Problem to solve:
Once the line containing "get_object_or_none (782, 859)" is found, copy it and each subsequent line exactly. Stop at the end of the records below.

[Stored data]

Content starts

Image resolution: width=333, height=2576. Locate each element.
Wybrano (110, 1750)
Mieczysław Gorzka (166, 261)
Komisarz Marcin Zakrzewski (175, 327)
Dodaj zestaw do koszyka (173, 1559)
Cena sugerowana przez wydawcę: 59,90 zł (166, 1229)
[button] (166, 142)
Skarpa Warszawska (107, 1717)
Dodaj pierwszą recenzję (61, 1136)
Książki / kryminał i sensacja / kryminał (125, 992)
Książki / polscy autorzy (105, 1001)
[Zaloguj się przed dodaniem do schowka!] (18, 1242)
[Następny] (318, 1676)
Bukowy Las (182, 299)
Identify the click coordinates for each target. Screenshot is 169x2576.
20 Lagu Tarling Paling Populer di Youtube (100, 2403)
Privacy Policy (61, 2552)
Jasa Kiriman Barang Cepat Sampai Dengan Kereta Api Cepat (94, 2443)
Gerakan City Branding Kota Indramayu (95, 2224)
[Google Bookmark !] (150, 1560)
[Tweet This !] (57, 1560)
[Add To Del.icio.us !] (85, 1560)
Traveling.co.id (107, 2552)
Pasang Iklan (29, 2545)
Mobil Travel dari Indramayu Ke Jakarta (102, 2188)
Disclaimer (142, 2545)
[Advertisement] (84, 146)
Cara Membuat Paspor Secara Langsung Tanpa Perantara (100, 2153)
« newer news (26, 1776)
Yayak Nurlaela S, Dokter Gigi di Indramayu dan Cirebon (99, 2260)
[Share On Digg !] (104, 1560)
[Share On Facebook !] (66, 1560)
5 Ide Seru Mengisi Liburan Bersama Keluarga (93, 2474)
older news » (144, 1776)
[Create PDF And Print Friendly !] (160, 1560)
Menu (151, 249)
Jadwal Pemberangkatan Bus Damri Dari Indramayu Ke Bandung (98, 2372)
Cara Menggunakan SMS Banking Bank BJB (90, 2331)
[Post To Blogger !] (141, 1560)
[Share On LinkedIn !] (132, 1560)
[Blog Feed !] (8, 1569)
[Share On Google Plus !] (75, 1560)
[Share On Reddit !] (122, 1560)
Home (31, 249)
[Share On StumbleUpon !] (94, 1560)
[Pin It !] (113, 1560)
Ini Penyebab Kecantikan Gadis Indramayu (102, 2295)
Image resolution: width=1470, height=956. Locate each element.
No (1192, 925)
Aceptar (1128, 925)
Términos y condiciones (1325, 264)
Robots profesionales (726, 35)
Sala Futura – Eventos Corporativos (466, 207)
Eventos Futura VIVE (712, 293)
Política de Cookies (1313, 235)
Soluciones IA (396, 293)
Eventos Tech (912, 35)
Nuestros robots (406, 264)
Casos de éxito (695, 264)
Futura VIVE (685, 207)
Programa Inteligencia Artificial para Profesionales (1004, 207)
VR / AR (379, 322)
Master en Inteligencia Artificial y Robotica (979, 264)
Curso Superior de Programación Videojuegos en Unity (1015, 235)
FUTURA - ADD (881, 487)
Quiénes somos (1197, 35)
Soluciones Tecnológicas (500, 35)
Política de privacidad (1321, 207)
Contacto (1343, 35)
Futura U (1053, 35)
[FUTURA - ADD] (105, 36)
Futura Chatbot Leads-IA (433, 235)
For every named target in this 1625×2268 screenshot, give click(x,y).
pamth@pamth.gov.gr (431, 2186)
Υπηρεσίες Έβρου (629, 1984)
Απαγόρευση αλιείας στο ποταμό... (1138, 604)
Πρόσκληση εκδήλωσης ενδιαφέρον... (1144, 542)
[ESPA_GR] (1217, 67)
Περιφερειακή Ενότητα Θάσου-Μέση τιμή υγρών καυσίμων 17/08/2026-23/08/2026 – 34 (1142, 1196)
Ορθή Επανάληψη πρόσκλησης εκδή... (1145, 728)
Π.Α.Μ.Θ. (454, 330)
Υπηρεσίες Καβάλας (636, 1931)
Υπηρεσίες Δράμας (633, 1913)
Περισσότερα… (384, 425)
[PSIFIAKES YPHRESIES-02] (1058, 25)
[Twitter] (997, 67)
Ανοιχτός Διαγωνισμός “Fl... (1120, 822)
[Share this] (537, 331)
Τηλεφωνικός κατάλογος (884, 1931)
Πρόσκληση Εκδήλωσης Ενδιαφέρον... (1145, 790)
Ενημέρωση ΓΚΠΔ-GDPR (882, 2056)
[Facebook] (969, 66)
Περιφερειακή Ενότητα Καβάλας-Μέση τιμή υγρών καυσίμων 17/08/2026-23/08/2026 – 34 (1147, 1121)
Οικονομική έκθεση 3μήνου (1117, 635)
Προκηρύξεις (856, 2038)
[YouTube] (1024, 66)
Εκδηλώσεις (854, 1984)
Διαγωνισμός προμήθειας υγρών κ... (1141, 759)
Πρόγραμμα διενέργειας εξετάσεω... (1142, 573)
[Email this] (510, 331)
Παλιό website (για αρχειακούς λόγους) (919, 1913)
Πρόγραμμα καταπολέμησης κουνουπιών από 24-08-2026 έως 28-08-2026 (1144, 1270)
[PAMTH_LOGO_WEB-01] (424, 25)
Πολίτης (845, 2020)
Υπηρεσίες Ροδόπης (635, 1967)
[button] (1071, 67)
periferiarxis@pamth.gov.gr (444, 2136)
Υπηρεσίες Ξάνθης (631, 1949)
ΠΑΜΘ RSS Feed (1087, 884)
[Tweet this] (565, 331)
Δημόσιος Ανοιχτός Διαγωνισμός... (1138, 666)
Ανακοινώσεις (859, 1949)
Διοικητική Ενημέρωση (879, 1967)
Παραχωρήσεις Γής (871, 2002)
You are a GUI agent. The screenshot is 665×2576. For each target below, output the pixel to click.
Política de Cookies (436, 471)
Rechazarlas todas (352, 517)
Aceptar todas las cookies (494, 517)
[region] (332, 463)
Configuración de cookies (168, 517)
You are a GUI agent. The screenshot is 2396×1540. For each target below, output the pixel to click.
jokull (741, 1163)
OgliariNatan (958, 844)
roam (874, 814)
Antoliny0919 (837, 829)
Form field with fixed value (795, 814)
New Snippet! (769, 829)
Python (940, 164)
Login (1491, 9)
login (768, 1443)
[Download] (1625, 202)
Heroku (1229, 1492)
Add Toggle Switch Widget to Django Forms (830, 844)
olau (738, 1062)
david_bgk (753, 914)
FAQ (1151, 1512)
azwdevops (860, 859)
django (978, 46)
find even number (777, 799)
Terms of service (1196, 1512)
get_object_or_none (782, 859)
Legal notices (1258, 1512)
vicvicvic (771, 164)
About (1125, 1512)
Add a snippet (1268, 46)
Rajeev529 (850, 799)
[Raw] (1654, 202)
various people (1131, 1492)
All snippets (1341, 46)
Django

Content ends

Your solution:
get_object_or_none (782, 859)
Legal notices (1258, 1512)
vicvicvic (771, 164)
About (1125, 1512)
Add a snippet (1268, 46)
Rajeev529 (850, 799)
[Raw] (1654, 202)
various people (1131, 1492)
All snippets (1341, 46)
Django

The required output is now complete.